My phone started to ring which woke me from the daze I was in. I slid my phone up and yawned before I spoke.

“Hello?” I'd forgotten the invention of caller ID again. But it could only be a few people, mum, dad, Annie, James or some cold caller. Whoever it was would be able to guess I'd been sleeping.

“Hey, Nat, it’s Annie,” I whipped the sleep from my eyes as I began to clear up the mess from my dinner. “You get home without dying from the rain then? It’ll teach you for being impractical.” That’s Annie, prepared for anything and everything. If you ever need batteries at school she's the girl you go to see about it.

“I know, I know, it’ll teach me for being optimistic, to stick to my pessimistic was permanently. So what do I owe the pleasure of the phone call?” I asked carrying my rubbish to my kitchen.

“I need your help. With the Art project. You’re an amazing artist and I have zero creativity right now. Do you think I could pop round and you could give me a hand? Please?” Annie was begging. And it’s not like I have anything else to do tonight anyways.
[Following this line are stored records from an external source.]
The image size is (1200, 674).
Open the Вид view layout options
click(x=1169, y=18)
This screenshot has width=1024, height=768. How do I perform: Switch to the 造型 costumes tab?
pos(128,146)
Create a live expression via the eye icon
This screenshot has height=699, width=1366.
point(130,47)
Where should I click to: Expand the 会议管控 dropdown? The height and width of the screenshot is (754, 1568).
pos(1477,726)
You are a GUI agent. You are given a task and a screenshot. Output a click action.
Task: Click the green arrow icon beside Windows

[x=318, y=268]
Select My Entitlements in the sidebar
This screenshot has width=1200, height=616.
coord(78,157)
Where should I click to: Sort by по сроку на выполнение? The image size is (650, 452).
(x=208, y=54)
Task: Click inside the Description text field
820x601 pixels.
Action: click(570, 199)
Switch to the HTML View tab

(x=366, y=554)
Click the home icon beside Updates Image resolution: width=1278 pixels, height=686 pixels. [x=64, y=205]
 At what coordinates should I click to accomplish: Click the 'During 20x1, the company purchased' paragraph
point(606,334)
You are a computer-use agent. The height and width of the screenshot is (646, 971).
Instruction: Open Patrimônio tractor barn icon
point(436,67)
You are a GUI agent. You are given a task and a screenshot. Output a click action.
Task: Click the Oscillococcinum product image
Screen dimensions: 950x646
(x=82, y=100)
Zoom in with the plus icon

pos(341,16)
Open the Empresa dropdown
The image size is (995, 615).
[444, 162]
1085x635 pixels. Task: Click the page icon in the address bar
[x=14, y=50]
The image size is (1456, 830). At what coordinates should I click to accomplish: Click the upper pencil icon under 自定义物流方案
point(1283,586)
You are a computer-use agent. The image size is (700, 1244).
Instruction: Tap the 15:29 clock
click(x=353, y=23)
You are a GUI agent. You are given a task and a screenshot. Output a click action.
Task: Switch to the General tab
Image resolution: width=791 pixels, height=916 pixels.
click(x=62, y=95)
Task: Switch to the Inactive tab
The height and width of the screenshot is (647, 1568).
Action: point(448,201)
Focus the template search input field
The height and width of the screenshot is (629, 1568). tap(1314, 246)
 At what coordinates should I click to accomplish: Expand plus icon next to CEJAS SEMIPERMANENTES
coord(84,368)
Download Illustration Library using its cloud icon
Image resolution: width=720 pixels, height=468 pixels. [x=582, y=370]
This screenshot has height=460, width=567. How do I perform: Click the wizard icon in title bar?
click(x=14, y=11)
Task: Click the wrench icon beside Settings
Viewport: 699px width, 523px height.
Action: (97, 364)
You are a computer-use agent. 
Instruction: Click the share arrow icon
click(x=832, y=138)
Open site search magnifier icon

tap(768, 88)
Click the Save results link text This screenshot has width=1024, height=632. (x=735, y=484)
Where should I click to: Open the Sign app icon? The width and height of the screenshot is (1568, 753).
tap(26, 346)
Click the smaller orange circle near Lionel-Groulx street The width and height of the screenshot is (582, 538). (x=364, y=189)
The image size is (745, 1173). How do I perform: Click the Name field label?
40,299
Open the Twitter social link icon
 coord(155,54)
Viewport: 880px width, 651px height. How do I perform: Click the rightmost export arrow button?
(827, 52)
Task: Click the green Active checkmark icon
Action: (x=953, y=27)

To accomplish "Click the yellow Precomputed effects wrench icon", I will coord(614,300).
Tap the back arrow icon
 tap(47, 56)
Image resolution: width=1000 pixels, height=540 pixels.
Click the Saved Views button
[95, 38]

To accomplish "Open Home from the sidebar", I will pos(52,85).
“Yeah sure. And I'm not that good at art. I struggle just like all you mere mortals.” I said smiling. I heard Annie laugh as she began to get her bag ready and collect her stuff.

“You didn’t used to before Mr Way. Before him you were top of the class. You got A’s on everything. Now all you can think about is him and how much you love him. You should use it in your art. If you could channel all those thoughts and all that energy into something creative, you could fly through you’re A levels.” I sighed, she was right but I am never going to admit that.

“Be round in five minutes I'll have some red bull and cheetos waiting for you.” I said collecting the food and taking it to my dining room table.